Очарованный Кеня
Какое ты, лето 1877-го? Намедни на войну с турками
отправилась блистательная императорская армия,
патриоты ожидают победоносных реляций с Дуная.
Нет, оставаться в тисках гранита более невыносимо.
Прощай, разлинованный и угрюмый Санкт-Петербург
со всеми твоими унылыми и безразличными жителями,
бессмысленно бродящими среди серых кварталов
в тщетном поиске своих навсегда разбитых надежд.
Коляска катит вдоль кипенной зелени лесов и полей,
свежие ветра распевают дерзкие шальные песни —
вот она, долгожданная свобода, непонятный мир,
переполненный яркими впечатлениями — мечта поэта!
Мало что меняется в провинции за сто пятьдесят лет.
Стон кукушки, пыль с обочин, густеющая тьма глухомани.
Редкие барские дома, радующие глаз путешественника,
которому предстоит долгая дорога во глубины империи.
Студент-филолог двадцати с небольшим лет от роду
едет на каникулы, чтобы подзаработать за лето денег.
Друг познакомил его с молодой вдовой, чьи сыновья
имеют мало шансов перейти в третий класс гимназии.
Они условились, что суровый репетитор подтянет ребят,
отдохнёт на лоне природы — дивные края, Смоленщина!
Вдове тридцать шесть, она красива, умна и печальна,
дорожные приключения сближают — как тут не влюбиться?
Она рассказывает про отца, героя войны и друга Рылеева,
как в детстве её учил чистописанию сам Афанасий Фет,
как, потеряв рассудок, она не раз вскрывала гроб мужа,
не в силах понять и принять: "За что мне всё это, Господи?"
Коляска мерно качается, рыцарь горячо сострадает даме,
жёлтым огнём пылают на рясных лугах одуванчики,
ошалевшая природа восстаёт от долгого уныния зимы —
как не влюбиться зануде, воспитанному на Еврипиде?
Читатель разочарован — что за сентиментальный сюжет?
Хищная помещица и юный репетитор на летних вакациях,
жаркий поцелуй в ночном саду, сирени, трели, соловьи...
Боже, всё так банально! Пошлятина — но что в итоге?
"Когда б вы знали, из какого сора растут стихи…"
Дальше будет всем давно известное — их обвенчают,
он станет служить директором Царскосельской гимназии,
чудаковатым преподавателем латыни и греческого языка,
будет писать стихи, которые никто не захочет печатать,
и умрёт в самый день отставки на привокзальных ступенях.
А через пару лет его признают гениальным поэтом-лириком.
Опубликуют архив, который он часто намеревался сжечь.
Назовут пророком символизма, по нему заголосят курсистки.
Нет, ничего не дано нам предугадать наперёд...
Но как же она? Та, которой он посвятит лучшие строки?
Сколько гадостей обрушится на её несчастную голову!

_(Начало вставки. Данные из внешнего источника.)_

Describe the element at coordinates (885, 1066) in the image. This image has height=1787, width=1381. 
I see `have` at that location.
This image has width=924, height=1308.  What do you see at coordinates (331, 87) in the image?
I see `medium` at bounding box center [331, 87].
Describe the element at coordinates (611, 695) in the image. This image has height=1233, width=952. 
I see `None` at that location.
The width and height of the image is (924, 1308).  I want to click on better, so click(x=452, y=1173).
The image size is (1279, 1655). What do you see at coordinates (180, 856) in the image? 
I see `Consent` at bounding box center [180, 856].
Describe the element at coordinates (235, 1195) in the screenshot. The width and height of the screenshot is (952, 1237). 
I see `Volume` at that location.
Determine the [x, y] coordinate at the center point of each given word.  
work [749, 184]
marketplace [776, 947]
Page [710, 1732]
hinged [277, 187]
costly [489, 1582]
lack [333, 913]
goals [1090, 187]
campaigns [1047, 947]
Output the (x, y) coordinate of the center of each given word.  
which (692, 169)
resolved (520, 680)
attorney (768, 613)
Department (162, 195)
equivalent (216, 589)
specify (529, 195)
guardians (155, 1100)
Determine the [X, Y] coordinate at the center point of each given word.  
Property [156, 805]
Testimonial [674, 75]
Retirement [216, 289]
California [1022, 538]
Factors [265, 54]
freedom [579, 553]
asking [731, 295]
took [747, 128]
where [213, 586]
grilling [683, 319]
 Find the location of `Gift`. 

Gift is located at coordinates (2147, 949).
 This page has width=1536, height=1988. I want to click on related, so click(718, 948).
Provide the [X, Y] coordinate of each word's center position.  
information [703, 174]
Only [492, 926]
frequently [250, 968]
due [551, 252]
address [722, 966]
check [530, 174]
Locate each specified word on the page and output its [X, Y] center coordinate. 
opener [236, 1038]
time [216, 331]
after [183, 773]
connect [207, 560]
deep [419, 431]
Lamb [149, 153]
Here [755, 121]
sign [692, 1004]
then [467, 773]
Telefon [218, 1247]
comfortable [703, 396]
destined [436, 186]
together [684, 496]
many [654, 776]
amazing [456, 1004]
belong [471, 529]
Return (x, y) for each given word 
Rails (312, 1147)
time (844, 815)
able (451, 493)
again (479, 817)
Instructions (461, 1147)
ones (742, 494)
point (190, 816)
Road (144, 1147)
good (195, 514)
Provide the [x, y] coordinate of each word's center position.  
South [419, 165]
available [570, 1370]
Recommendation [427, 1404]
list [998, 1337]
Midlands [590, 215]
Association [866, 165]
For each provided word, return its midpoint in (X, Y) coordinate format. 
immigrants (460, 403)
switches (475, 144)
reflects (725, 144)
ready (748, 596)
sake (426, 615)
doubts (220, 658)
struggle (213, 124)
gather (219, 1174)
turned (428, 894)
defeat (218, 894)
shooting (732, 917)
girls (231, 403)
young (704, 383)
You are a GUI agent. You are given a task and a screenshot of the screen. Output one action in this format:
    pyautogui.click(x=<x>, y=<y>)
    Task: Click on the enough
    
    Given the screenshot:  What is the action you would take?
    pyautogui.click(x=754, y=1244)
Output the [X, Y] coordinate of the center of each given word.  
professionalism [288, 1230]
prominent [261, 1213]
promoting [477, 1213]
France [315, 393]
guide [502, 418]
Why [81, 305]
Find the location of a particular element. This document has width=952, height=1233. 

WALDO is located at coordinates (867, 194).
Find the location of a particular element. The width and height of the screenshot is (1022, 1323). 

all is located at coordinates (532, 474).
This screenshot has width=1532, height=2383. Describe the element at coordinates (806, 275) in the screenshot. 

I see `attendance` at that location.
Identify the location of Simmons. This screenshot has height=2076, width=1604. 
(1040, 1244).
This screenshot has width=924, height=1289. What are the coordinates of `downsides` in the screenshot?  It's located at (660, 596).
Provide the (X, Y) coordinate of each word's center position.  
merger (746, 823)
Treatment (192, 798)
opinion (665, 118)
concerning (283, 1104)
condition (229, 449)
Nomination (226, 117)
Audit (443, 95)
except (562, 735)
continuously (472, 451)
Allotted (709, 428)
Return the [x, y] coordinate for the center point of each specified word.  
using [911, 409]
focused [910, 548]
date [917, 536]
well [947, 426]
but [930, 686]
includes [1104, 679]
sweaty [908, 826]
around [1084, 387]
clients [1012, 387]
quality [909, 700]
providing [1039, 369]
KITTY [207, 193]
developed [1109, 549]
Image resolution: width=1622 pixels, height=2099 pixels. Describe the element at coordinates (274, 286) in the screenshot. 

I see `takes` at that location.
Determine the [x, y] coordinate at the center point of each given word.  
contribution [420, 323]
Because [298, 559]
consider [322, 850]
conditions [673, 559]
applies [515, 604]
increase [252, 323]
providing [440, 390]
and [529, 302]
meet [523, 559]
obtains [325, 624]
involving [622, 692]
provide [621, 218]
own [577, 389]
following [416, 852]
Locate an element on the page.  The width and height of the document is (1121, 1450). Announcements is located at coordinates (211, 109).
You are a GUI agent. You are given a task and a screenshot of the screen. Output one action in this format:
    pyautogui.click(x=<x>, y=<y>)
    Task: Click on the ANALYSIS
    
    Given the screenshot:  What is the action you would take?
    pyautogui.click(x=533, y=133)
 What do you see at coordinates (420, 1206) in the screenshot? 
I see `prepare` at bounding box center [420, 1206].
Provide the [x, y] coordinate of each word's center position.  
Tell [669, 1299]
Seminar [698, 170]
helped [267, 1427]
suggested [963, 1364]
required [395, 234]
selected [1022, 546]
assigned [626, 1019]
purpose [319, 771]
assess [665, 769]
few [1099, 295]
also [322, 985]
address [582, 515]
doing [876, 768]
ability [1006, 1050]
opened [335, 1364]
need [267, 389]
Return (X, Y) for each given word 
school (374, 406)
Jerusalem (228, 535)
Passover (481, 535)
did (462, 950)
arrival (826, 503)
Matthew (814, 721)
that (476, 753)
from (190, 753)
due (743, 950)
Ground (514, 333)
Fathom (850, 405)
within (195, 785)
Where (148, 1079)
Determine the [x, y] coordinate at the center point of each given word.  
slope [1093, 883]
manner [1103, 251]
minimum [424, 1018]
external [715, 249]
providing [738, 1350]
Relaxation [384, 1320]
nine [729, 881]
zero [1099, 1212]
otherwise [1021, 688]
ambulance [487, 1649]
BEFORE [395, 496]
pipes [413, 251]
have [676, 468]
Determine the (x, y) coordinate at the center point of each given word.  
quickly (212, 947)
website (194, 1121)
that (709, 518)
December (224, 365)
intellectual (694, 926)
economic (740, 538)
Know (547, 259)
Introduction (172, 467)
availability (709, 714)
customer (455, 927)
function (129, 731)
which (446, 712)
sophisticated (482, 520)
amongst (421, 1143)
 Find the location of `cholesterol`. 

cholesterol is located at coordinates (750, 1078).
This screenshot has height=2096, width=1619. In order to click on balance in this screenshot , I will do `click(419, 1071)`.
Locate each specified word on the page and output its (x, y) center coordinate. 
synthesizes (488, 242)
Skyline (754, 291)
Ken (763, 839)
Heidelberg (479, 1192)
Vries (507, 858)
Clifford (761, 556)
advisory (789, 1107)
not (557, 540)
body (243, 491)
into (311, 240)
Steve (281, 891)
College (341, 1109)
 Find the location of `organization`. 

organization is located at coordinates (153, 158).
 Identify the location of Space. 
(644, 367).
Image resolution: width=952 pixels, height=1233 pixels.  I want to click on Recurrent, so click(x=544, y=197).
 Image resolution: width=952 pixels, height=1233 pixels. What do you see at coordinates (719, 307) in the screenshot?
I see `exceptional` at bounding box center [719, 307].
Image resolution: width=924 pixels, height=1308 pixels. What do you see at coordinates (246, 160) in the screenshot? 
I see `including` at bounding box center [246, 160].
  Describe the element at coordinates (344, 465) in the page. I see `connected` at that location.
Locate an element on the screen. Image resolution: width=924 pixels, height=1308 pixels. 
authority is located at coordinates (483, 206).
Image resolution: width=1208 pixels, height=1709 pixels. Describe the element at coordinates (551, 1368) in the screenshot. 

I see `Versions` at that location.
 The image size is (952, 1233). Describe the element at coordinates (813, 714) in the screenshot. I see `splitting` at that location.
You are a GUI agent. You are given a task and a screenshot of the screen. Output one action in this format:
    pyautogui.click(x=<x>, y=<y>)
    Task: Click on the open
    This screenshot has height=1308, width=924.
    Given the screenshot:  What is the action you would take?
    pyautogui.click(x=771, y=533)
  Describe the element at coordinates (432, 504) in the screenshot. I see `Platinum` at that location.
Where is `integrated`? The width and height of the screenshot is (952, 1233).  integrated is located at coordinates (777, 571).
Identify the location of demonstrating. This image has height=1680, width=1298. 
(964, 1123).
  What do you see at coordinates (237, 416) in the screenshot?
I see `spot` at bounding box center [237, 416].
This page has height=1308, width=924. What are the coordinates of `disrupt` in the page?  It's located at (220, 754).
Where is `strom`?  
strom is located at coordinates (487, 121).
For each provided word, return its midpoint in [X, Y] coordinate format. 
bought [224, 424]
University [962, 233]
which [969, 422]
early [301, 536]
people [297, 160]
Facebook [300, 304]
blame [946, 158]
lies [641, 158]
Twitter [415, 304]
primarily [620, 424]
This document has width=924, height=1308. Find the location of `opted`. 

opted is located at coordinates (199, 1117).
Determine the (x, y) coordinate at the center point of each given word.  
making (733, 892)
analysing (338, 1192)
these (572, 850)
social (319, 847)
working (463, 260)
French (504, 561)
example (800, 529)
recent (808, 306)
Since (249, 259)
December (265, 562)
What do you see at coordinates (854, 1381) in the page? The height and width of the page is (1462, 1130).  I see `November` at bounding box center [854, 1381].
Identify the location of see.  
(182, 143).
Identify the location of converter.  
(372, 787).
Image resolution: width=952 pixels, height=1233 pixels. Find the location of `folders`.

Припомнят всё — от манеры одеваться до меркантильности,
соорудят сплетни о том, что её Кенечка был ей неверен.
Да, оберегая нежную душу мужа, она всегда прагматична,
она-то умеет говорит с людьми, бывая излишне жёсткой.
Но случись по-иному, разве смог бы он сотворить всё то,
чем ныне гордится русская поэзия? Его жертва оправдана.
Пожалуй, эта женитьба будет главной удачей его жизни.
А пока лето, дорога, леса, луга, соловьиные перепевы —
едет, едет по России очередной "очарованный странник".
Прочтя его обречённое "...одной Звезды я повторяю имя",
она с наивной гордостью улыбнётся подругам, прошамкав:
— Милый Кенечка! Видите, как он любил меня?